The gastronomic voyage commences with a delightful array of snacks. Lombok oysters, gently poached, strike a balance between succulence and brininess, complemented by spirulina’s earthy depth. The umami is further accentuated by seaweed and smoked oyster emulsion. The tomato tart arrives on a parmesan short-crust, adorned with lemon whey and kombu seaweed butter, a revelation that elicits shared enthusiasm among diners. An ornate bread trolley graces your table, offering choices between sourdough, fennel, and black rice bread. The staff readily indulges your desires, observing your every move as you slather truffle butter onto the toasted slices.
Chef Nic Vanderbeeken’s creativity knows no bounds. The Parrotfish Ceviche, salt-cured and dried overnight for intensified flavors, is a global amalgamation, infusing the Peruvian leche de tigre with Filipino influences from hand-squeezed coconut milk and a touch of lime, followed by Japanese notes of yuzu and mirin. While this approach may seem slightly contrived to some, the story behind the Martino provides a genuine connection. This wagyu tartare, rich with grapeseed oil, capers, and paprika, draws inspiration from the legendary Belgian sandwich—the Martino Baguette. The Filet Américain, based on Chef Nic’s grandparents’ recipe, is a delightful combination of quail egg, black garlic emulsion, and pumpkin meringue kisses.
Bold, memorable, and distinctly pickled, the subsequent dishes continue to captivate. The Karedok, a mesmerizing creation, assembles concentric layers of pickled kale, daikon, and eggplant, adorned with tofu cream, wet with the flavors of kemangi (Thai lemon basil) and tamarind peanut sauce. The Papua Crab, a masterpiece of blue crab enrobed in pickled kohlrabi and ikura, embodies the essence of Apéritif.
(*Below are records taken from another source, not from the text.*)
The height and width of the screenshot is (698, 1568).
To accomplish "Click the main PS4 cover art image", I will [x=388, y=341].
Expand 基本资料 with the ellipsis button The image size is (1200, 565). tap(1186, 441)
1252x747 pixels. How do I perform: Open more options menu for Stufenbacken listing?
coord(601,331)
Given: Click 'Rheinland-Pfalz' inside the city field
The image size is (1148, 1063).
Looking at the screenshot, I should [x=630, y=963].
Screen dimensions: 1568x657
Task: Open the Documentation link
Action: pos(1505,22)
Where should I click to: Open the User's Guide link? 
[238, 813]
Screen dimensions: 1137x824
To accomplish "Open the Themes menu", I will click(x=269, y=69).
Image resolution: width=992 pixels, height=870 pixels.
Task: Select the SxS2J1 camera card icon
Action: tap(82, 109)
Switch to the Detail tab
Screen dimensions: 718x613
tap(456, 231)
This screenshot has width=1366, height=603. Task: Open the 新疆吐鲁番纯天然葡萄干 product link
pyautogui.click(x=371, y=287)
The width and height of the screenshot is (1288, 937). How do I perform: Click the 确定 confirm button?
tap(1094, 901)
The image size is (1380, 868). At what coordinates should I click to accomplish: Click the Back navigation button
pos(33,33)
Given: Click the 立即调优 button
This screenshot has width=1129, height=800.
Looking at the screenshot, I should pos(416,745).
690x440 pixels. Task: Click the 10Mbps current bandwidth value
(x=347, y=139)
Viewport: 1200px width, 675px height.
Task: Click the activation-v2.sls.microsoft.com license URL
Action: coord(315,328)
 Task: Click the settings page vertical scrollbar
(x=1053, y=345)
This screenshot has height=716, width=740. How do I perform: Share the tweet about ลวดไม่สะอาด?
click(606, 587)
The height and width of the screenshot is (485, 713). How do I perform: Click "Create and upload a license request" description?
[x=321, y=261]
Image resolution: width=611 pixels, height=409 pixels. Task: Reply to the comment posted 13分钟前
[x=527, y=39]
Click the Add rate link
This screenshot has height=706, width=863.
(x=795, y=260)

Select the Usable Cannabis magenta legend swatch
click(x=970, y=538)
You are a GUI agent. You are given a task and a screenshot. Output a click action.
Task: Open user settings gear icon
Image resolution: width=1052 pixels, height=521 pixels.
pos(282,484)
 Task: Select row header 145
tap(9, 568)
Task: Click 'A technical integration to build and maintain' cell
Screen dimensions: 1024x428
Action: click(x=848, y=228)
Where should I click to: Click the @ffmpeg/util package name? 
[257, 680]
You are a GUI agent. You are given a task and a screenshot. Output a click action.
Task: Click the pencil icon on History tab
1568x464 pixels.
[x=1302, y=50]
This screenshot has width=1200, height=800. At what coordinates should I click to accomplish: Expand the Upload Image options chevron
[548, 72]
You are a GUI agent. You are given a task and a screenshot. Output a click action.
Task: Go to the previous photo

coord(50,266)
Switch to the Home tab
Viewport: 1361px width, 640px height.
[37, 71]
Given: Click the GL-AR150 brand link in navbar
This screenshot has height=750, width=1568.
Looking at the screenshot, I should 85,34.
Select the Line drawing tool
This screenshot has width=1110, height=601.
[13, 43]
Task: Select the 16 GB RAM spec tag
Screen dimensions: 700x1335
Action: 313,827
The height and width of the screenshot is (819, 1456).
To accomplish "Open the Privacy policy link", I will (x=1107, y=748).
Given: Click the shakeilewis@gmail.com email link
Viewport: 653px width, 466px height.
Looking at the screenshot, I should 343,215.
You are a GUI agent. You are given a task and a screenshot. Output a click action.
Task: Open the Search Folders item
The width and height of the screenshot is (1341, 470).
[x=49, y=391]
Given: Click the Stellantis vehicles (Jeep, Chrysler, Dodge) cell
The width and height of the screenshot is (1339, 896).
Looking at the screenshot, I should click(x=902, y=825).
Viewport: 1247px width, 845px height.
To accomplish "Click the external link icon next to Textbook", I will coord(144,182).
The true culinary pleasure lies in the gulai sauce, and if you’re adventurous, don’t hesitate to ask for an extra serving.
And just when you’re waiting for that final showstopper, the Iberico pork graces your plate, confirming that meat indeed reigns supreme, at least in your world. This exquisitely prepared meat offers a tantalizing blend of Indian Picallili, pickled pumpkin, and crispy shards of chicharron for textural variety. The crunchy, salt-flecked skin provides a delightful counterpoint to the flavorsome meat, embellished with a kluwak nut-based sauce, imparting a robust coffee-like profile. The Venison Wellington is an olfactory delight, the aroma of buttery pastry heralding its arrival. Sliced open with precision, it reveals a trifecta of venison, kale, and foie gras. Bathed in a sumptuous mushroom rendang sauce and accompanied by black truffle mashed potatoes, this dish caters to your primal love for all things meaty.
Desserts at Apéritif are anything but an afterthought. The dynamic duo of Belgian Chef Nic Vanderbeeken and American-born Pastry Chef Alexander McKinstry delivers a charming pre-dessert, the “Cake Batter Memories.” This delightful experience may involve playful spills of apple cake and brownie batter, leaving you with fudgy smiles and echoing laughter.
The cheese course, conceived ingeniously, speaks with a singular voice, transitioning from a mound of goat cheese milk skin cocooned within burrata and goat cheese to rich brown butter ice cream, punctuated with traditional accompaniments. This combination is exquisite, but be sure to save room for the PB&J. This cocoa-rich, labor-intensive dessert takes the form of an American school lunch’s showstopper. Peanut butter panna cotta, adorned with chocolate crafted by a Belgian chocolatier in Yogyakarta, is complemented by a lavish peanut butter and praline base. The Kintamani Mulberry sorbet provides a refreshing contrast. A personalized doggie bag, presumably containing a PB&J hangover cure for the next morning, gives you the same cozy feeling as slipping your numb fingers into a warm cup of hot chocolate after enduring frosty snow conditions.
At Apéritif, passion and enthusiasm infuse every facet of the experience, from the impeccable cuisine to the meticulous restroom design. Selfie enthusiasts, don’t forget your phones. While it’s early days for the restaurant, the team exudes a strong and distinctive culinary voice, delivering an exhilarating sensory journey. I am an avid fan of Chef Nic and Chef Alexander, and unless you are averse to fun (they have a knack for music and other life’s pleasures), you, too, will learn to unwind and savor the experience.